**Stored items**
----------------

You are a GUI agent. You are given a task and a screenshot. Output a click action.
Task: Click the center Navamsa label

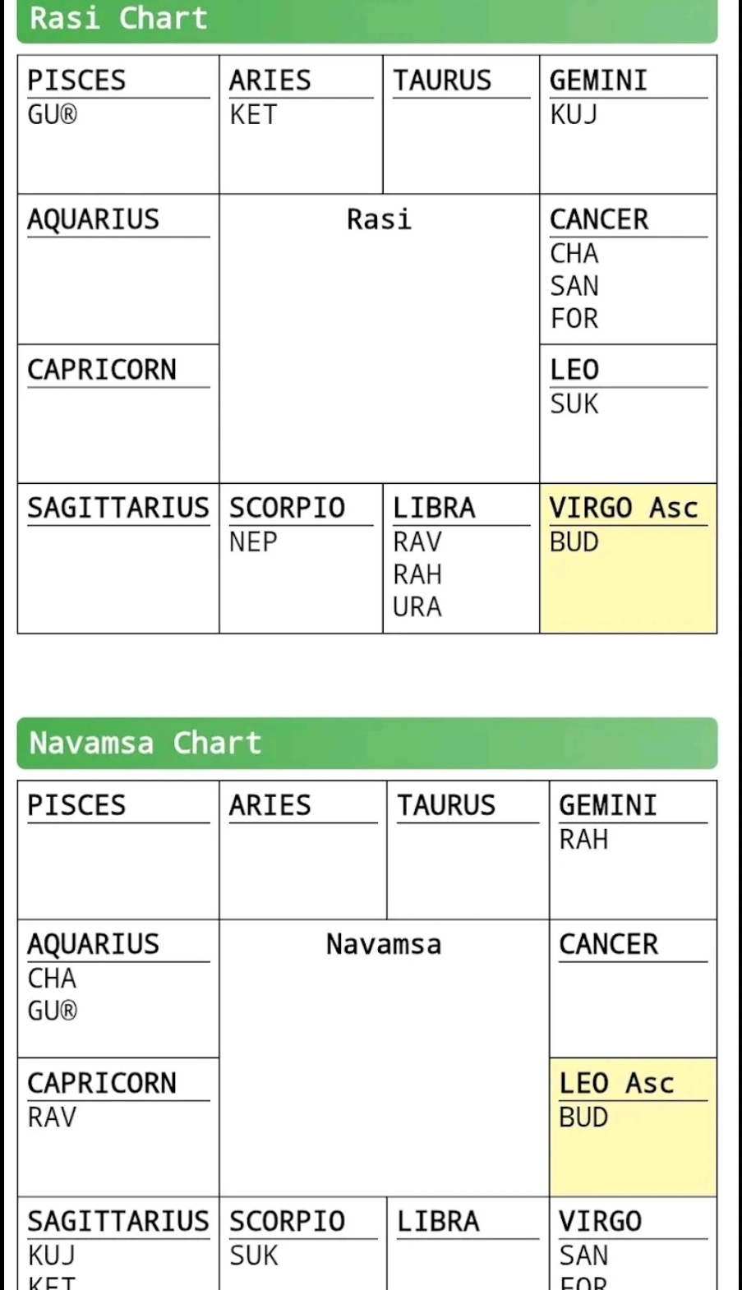tap(384, 945)
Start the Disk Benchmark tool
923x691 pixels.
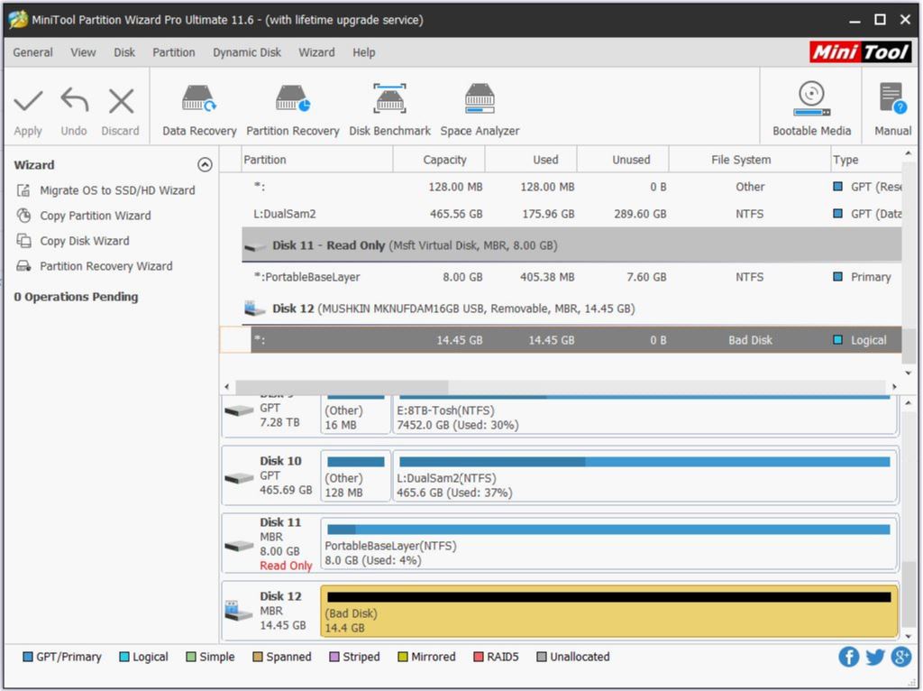(x=389, y=109)
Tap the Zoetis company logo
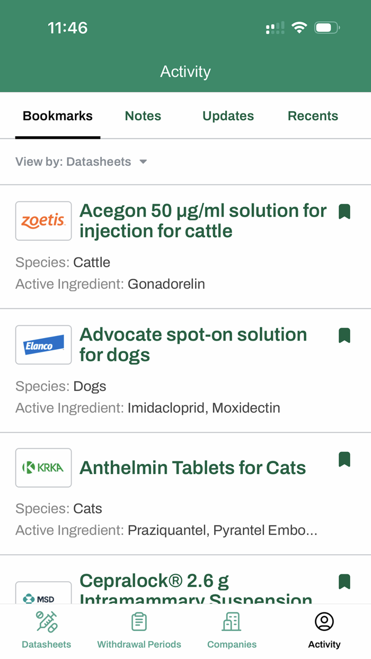Viewport: 371px width, 659px height. 43,221
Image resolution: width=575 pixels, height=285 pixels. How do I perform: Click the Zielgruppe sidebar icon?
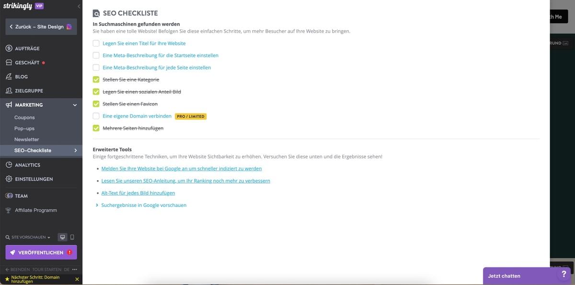8,91
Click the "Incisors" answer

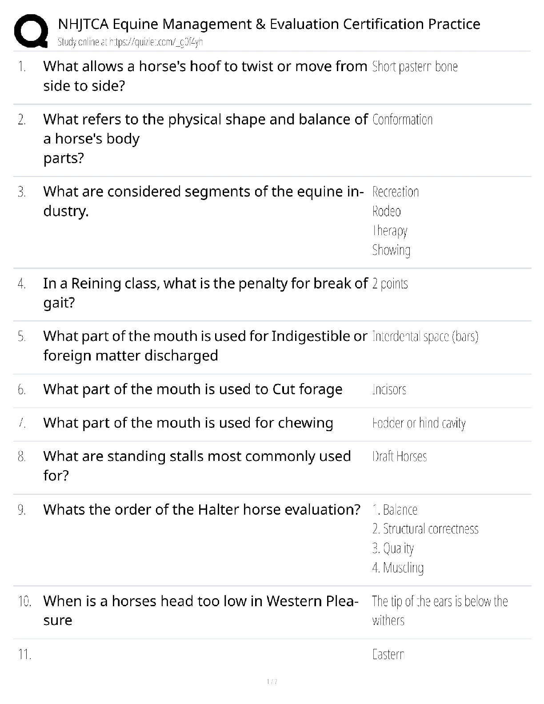(x=389, y=389)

----------------

**Task description**
Without including any pictures, please restate all the records exactly.

**Response to this exercise**
You are a GUI agent. You are given a task and a screenshot. Output a click action.
Task: Click the center Navamsa label

tap(384, 945)
Start the Disk Benchmark tool
923x691 pixels.
(x=389, y=109)
Tap the Zoetis company logo
Viewport: 371px width, 659px height. 43,221
Image resolution: width=575 pixels, height=285 pixels. How do I perform: Click the Zielgruppe sidebar icon?
8,91
Click the "Incisors" answer

(x=389, y=389)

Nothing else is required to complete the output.